Bapak lagi-lagi terkekeh dengan suaranya yang mulai serak disertai batuk ringan, ia juga menepuk-nepuk pelan pundak Harsa. "Hati-hati ya jagoan!"

Harsa tertawa mendengar bapak menyebutnya jagoan. Setelah itu Harsa benar-benar pergi diiringi Mitha yang mengantarnya hingga ke depan pintu ke luar.

"Mit, gue pulang dulu. Kalau kangen tenang aja kok besok kita ketemu di sekolah, tapi kalau udah gak tahan lo tinggal telpon atau vc aja," ujar Harsa percaya diri, Mitha cuman mendelik dan menatap cowok itu dengan kesal. Tapi seperti biasa, Harsa cuman cengar-cengir doang.

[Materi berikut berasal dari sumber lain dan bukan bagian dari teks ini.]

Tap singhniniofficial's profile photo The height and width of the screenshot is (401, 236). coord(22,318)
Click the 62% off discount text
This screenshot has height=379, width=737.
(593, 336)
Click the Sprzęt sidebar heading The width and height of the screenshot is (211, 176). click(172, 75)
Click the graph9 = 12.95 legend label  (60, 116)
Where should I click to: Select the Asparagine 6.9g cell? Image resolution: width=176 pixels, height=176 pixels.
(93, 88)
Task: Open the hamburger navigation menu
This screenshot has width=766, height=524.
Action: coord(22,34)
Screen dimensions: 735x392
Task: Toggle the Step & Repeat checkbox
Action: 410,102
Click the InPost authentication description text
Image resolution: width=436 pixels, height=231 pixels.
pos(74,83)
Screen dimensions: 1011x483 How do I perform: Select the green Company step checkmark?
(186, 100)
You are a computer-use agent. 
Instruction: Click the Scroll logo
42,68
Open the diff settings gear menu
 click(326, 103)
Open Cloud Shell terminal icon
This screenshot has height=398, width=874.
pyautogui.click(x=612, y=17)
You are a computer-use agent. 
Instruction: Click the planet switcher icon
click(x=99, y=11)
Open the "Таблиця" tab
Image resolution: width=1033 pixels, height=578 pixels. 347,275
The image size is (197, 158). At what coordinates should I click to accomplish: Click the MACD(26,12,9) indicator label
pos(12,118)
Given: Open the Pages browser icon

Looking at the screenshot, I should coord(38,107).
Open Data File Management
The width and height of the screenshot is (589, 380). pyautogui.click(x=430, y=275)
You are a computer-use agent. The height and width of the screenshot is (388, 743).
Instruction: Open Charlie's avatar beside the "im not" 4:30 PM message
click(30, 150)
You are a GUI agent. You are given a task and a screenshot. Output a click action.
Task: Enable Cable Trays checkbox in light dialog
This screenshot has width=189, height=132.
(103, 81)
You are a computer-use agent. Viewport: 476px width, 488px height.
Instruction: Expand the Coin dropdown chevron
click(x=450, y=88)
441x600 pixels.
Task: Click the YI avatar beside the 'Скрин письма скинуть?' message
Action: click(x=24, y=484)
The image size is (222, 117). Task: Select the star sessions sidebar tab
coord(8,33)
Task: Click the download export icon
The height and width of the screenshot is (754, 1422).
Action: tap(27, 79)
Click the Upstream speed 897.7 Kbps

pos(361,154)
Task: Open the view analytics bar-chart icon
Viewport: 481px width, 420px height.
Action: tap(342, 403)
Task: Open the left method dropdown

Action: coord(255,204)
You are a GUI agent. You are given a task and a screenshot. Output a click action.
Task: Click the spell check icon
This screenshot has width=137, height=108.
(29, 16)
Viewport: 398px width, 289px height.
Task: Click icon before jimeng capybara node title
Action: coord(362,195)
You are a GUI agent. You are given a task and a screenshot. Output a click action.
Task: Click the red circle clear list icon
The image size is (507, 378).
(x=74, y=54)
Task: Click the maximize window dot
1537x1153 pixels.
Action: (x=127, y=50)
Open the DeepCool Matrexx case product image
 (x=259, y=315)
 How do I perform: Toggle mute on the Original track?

Selepas Harsa pergi, Mitha menyisakan senyumnya di bibir. Mengingat tingkah ajaib Harsa yang tak pernah sama sekali gadis itu duga. Kadang pikirannya juga tersita oleh pernyataan Juno beberapa hari yang lalu-- sebetulnya apa benar cowok itu menyukainya saat ini? Dan apakah Harsa sendiri tahu bahwa temannya itu suka padanya?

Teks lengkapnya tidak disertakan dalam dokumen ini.